* [Input material]:
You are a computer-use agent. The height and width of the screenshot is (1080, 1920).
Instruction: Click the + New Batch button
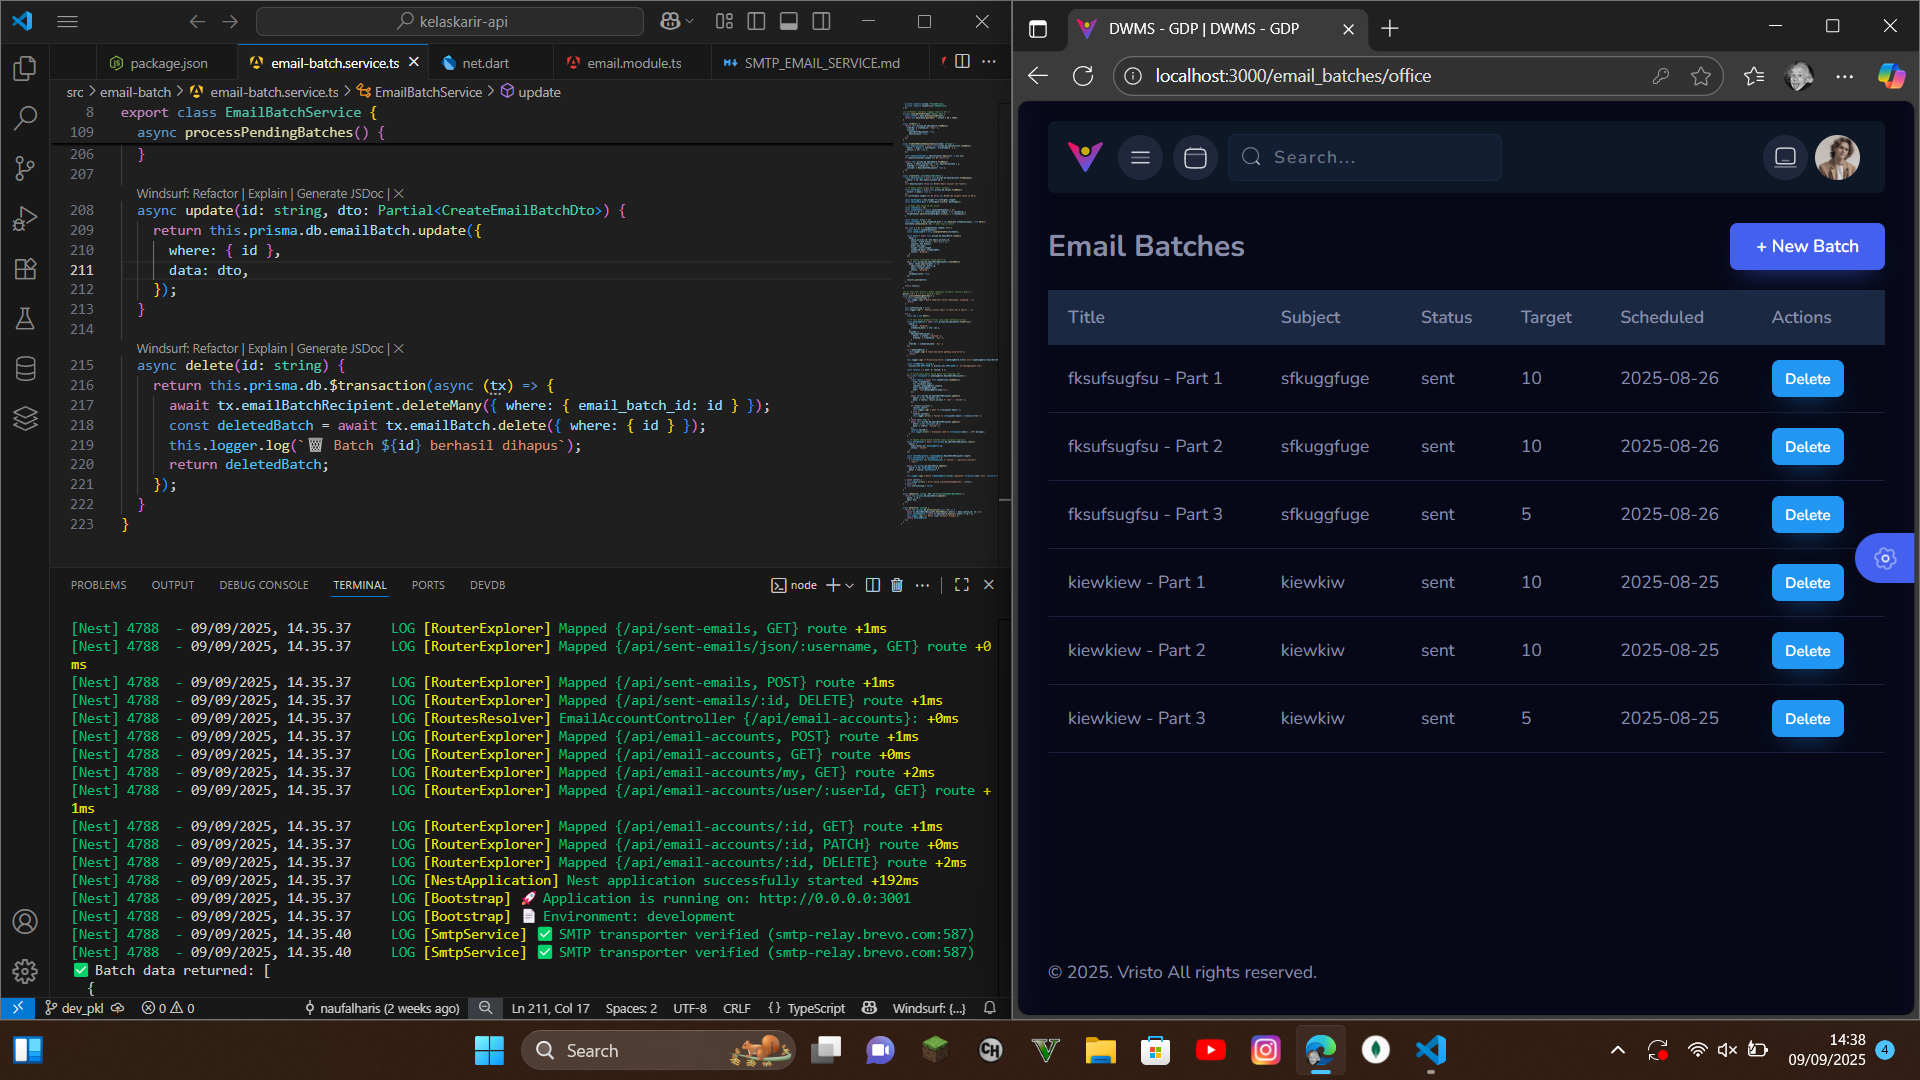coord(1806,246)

--

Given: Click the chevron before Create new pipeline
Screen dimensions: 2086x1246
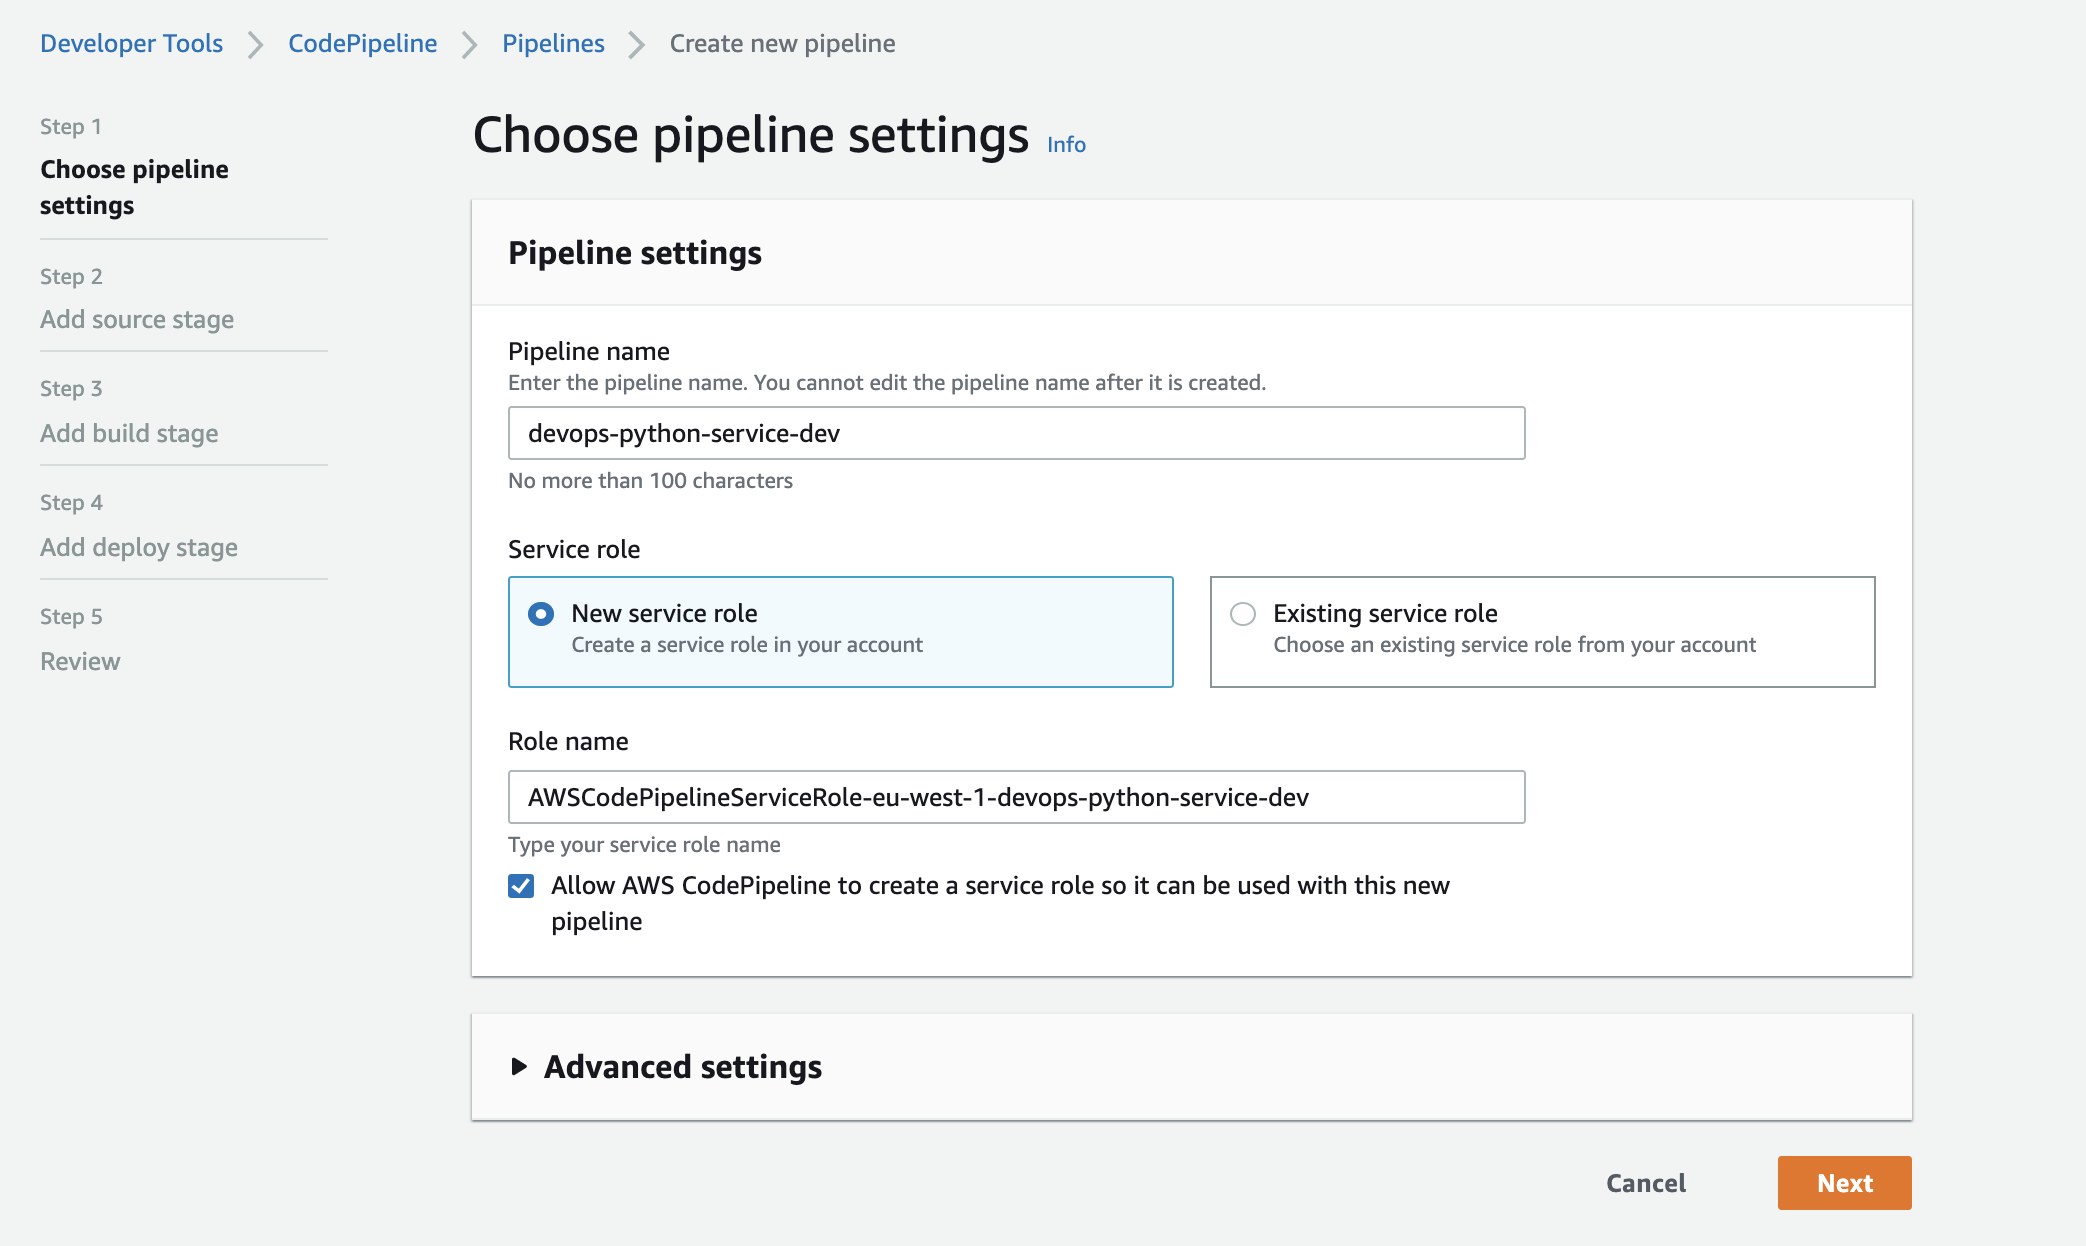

* [Action item]: Within the material above, output exactly the lines from the one with "Given: Click the" through the one with "Screen dimensions: 2086x1246", end lines included, and nothing besides.

* [Final answer]:
Given: Click the chevron before Create new pipeline
Screen dimensions: 2086x1246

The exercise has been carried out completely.